Stored data ▸

%%

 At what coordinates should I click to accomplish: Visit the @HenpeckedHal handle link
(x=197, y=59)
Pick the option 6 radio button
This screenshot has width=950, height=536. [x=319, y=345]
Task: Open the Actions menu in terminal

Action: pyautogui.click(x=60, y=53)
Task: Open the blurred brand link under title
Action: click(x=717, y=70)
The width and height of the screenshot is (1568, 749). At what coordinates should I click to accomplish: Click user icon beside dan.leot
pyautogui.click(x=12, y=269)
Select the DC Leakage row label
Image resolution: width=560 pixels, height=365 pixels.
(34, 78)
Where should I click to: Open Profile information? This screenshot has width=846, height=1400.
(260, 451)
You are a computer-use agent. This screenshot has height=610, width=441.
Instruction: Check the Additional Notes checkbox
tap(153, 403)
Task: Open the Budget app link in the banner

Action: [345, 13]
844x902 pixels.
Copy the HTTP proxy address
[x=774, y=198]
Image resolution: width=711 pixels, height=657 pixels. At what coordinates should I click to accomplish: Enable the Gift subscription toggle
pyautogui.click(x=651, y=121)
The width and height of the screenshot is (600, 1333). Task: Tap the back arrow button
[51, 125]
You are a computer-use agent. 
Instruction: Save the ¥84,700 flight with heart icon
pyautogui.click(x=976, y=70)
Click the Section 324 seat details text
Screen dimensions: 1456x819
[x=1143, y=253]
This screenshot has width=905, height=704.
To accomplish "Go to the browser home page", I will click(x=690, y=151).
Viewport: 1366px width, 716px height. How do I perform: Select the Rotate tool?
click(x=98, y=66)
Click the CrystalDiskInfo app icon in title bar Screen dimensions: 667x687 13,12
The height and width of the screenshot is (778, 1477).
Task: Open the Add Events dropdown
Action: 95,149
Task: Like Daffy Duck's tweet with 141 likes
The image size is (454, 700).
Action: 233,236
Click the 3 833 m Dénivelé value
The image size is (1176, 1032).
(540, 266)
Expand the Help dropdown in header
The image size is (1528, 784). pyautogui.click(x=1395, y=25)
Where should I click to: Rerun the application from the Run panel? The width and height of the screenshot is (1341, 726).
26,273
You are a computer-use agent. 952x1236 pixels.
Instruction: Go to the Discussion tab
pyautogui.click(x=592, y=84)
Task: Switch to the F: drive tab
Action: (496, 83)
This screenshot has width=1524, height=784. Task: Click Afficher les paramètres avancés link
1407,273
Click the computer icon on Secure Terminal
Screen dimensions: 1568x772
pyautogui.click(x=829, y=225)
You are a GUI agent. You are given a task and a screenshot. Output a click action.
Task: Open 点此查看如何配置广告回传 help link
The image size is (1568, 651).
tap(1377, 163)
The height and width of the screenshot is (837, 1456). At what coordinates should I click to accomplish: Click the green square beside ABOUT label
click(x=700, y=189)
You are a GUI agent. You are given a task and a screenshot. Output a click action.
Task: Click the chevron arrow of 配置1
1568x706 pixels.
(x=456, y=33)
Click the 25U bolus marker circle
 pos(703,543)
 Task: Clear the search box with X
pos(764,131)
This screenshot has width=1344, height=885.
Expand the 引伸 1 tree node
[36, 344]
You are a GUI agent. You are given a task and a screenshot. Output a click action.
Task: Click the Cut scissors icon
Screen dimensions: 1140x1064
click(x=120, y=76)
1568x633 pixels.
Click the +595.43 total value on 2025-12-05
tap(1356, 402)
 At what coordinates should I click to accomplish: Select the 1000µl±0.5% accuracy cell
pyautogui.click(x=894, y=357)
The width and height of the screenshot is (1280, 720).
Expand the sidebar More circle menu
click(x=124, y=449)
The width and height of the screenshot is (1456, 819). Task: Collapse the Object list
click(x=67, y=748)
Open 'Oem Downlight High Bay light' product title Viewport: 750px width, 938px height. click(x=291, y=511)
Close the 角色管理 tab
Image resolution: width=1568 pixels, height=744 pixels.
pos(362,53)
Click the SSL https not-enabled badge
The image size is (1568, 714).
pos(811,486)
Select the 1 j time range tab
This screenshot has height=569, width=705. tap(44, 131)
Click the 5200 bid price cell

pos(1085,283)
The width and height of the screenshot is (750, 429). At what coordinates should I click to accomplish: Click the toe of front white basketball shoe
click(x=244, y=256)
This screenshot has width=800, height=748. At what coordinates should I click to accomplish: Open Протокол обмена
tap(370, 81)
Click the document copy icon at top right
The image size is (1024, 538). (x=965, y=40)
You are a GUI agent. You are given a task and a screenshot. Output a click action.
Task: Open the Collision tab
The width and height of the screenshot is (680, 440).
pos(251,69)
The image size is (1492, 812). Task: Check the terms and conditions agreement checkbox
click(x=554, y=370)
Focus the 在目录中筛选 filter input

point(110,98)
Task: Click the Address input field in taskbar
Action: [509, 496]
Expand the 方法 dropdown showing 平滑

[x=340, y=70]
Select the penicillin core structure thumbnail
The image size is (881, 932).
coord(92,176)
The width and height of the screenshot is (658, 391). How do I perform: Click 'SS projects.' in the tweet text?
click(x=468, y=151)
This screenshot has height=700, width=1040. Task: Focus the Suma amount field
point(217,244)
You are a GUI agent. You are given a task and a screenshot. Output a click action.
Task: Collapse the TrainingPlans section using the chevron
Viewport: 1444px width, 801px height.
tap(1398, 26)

%%

What is required ▸
After reading each line of the data, give only the number of lines that include the word "chevron".

Solution to the exercise ▸
2